“Beyond Utopia”


Metacritic (8/10), Letterboxd (4/5), Imdb.com (8/10), TMDB.com (4/5)

In today’s world, it’s almost unfathomable that there are places that exist on this planet that operate on the principles of unbridled cruelty, deliberate deception and mass brainwashing, with even the slightest of infractions capable of leading to banishment to remote gulags, brutal beatings and even savage public executions. However, such are the conditions of everyday life in North Korea, a paranoid, ruthless regime that doesn’t hesitate to inflict such indignities on its population and deprive residents of knowledge of anything beyond its borders. In a United Nations human rights report, the unthinkable tactics employed here have been described as being on par with those that were used in Nazi Germany. So it’s no wonder there are many who want to escape this harsh reality – that is, at least among those who are able to see beyond the artifice of the false utopian picture that officials have painted of their sorrowful nation.

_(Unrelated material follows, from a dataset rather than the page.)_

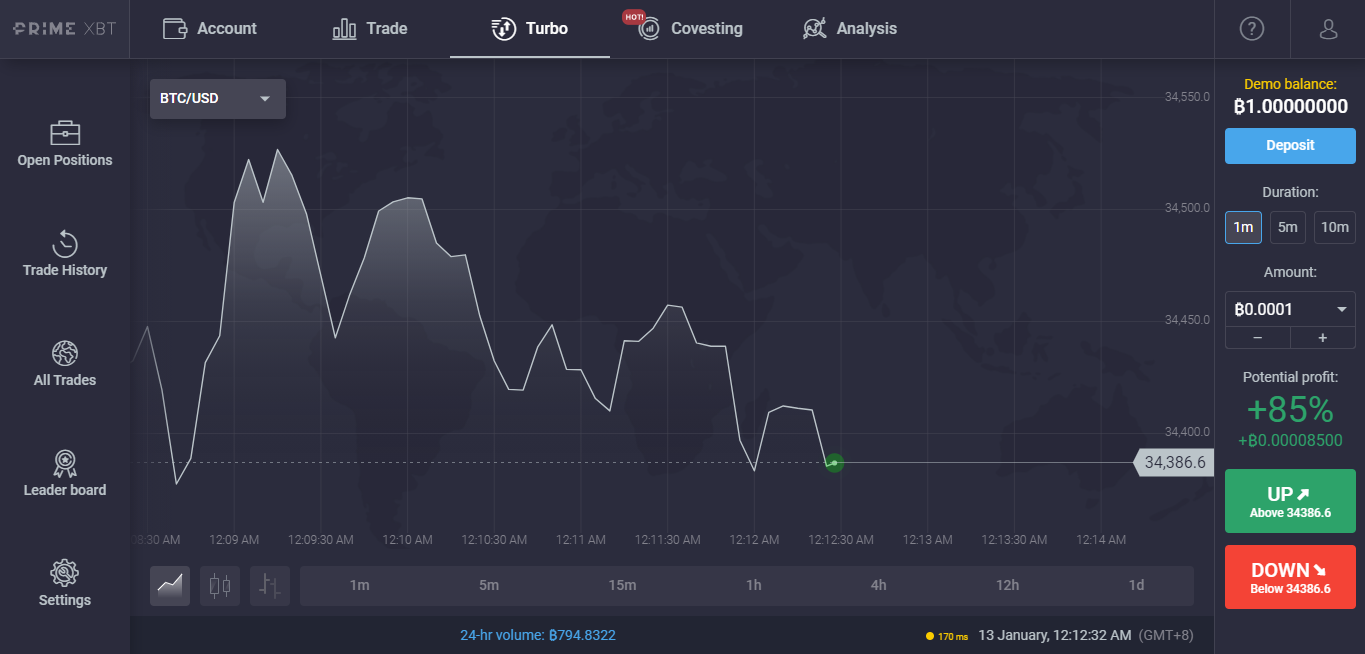Open Settings gear in sidebar
The width and height of the screenshot is (1365, 654).
[x=65, y=584]
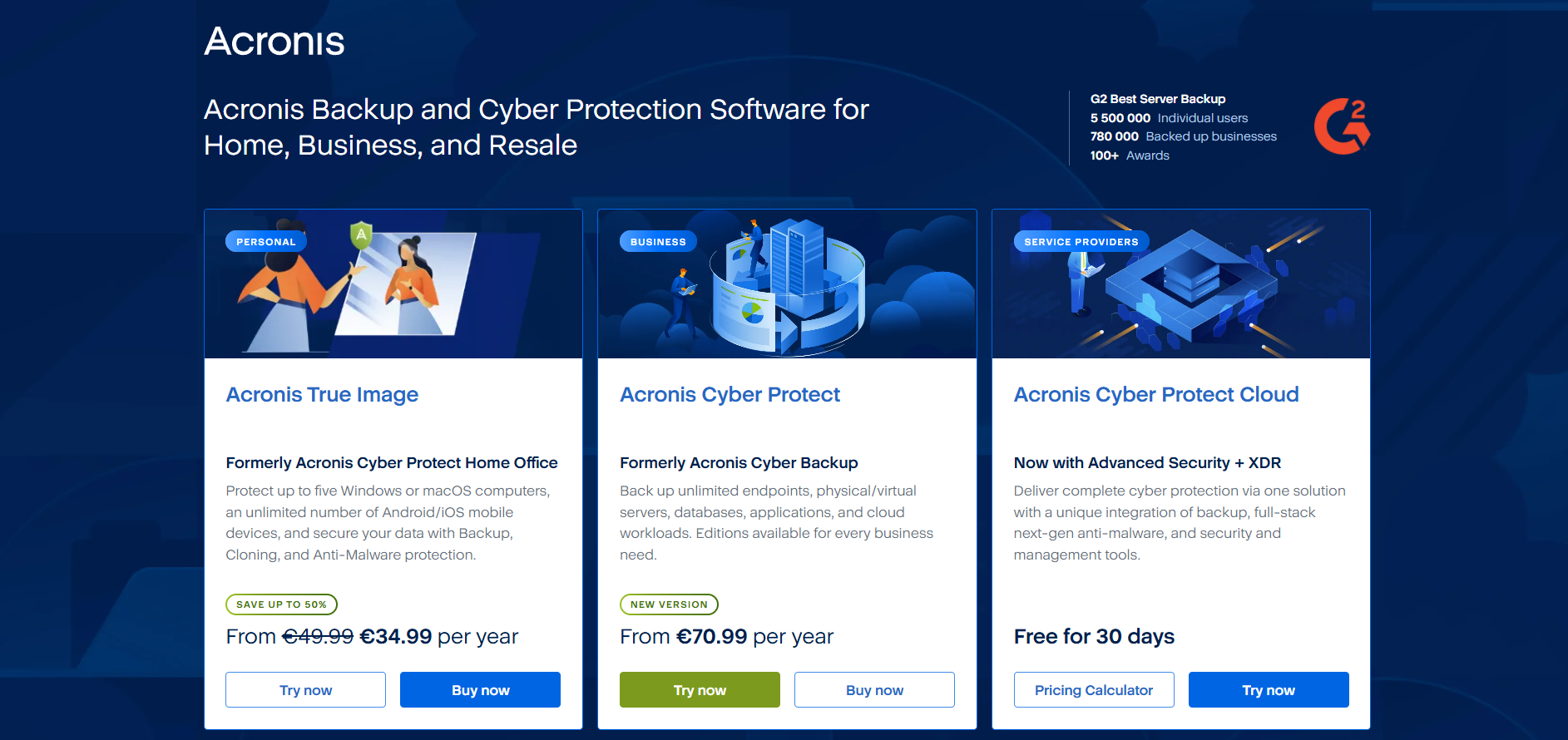
Task: Click the red G2 badge icon
Action: pos(1341,126)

Getting out is far from easy, however, a harrowing venture that often requires defectors to flee northward to China and then maneuver through the challenging terrain of several neighboring Asian countries rather than simply crossing into nearby democratic South Korea, a sanctuary walled off by a de facto combat zone boobytrapped with countless land mines. Seeing what refugees must endure is the aim of documentarian Madeleine Gavin’s latest offering, a compilation of defector stories, including those who have succeeded in escaping and those attempting to do so. The latter are compellingly filmed with firsthand, on-the-ground footage, with no reenactments, showing in detail the ordeals they must go through to make their flights to freedom, sometimes successful, sometimes not. In the process, the film also provides audiences with a concise yet comprehensive history of how North Korea reached this point while revealing some little-known troubling secrets about everyday life in this mysterious land, many of which most outsiders have probably never heard of, let alone seen. Because of this, some of the picture’s imagery may be considered quite disturbing, especially for sensitive viewers, so those who are easily upset by such troubling visuals should take note. Nevertheless, this BAFTA Award-nominated release is an important piece of filmmaking that those outside this inscrutable enclave should know about – and hope that the world can help to overcome.